OpenTelemetry vs Prometheus: Understanding the Differences


OpenTelemetry and Prometheus are two distinct and prominent tools in the observability landscape. Both are managed by the Cloud Native Computing Foundation (CNCF) and have some overlapping features—however, they are not direct competitors and are often used together.
In this article, I want to do my best to explain the differences between OpenTelemetry and Prometheus, paying particular attention to how they are practically used individually and in conjunction.
Understanding the High-Level Difference Between OpenTelemetry and Prometheus
A high-level distinction between OpenTelemetry and Prometheus could be defined by their missions.
The mission of OpenTelemetry is one of standardization: It translates metrics, logs, and traces—the fundamental building blocks of observability—into a standardized format that can be read and written by third-party tools.
Meanwhile, Prometheus is a data solution strictly for metrics. Prometheus scrapes metrics, standardizes them, and stores them. Some might frame Prometheus as an analytical database, but it does manage more of the process than a standard database would. However, from a strictly storage standpoint, Prometheus could be compared to other time series or OLAP databases like Timescale or ClickHouse.
Introduction to OpenTelemetry and Prometheus
OpenTelemetry and Prometheus are two popular open-source projects under the Cloud Native Computing Foundation (CNCF) umbrella. OpenTelemetry is a vendor-neutral open standard for instrumenting, generating, collecting, and exporting telemetry data, while Prometheus is a widely used monitoring and alerting tool in organizations. Both projects aim to provide observability tools for application monitoring, but they have different focuses and use cases. In this article, we will explore the key differences between OpenTelemetry and Prometheus, their benefits, and challenges when using them together.
How Do OpenTelemetry Metrics Work?
OpenTelemetry (or OTel) provides a centralized system for generating, collecting, and organizing all telemetry data. OpenTelemetry covers stack traces, logs, and metrics. This comprehensibility is important because it positions OpenTelemetry to be a unified standard in the same capacity as frameworks like OpenAPI and Netconf serve for APIs or networking.
OpenTelemetry has a curious history. It was born in 2019 when two projects—OpenCensus and OpenTracing—merged to unify data between APIs, SDKs, and other integrations. The conjoined product solved a problem that plagued observability: mismatched data across point observability solutions. OpenTelemetry ensures that telemetry data is kept consistent between sources.

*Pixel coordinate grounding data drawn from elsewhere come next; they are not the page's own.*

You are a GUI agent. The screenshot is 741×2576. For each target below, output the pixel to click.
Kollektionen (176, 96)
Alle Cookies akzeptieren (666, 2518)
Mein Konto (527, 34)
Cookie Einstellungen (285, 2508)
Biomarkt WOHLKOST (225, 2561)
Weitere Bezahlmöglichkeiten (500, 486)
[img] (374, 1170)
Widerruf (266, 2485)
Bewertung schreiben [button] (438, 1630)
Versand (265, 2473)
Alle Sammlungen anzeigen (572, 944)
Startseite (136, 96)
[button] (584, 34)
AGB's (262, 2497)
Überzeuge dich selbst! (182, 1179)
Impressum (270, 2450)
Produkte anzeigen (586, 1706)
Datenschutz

The integration and utilization of OTel data with Prometheus enhance monitoring and observability within Kubernetes environments.
OpenTelemetry is a suite of components, ranging from an OpenTelemetry API, language-specific SDKs, and a dedicated data collector. These components enable OpenTelemetry to easily be queried, integrated with any language, and collect metrics from any source.
Because OpenTelemetry can easily export data to various vendors (e.g. HyperDX), it can also serve as a middle layer that exports data to Prometheus.
What Teams Use OpenTelemetry?
Some massive companies such as GitHub, Heroku, Shopify, eBay, ZocDoc, and Care.com (opens in a new tab) use OpenTelemetry. This includes various stacks, such as Ruby, Python, and Node.
How Do Prometheus Metrics Work?
At its core, Prometheus is a time series database. Time series data is simply data that is indexed by time, such as CPU utilization, monthly tickets, and weekly application traffic. In the context of developers, time series data defines metrics that describe an application’s health.
Prometheus metrics data is collected and stored by the Prometheus server, which gathers metrics from defined targets.
Prometheus also has a curious backstory—it was originally a project at SoundCloud that got open-sourced, and the Prometheus server was critical to detecting and preventing outages. SoundCloud naturally pushes a lot of data in and out of its servers; Prometheus was critical to detecting and preventing outages.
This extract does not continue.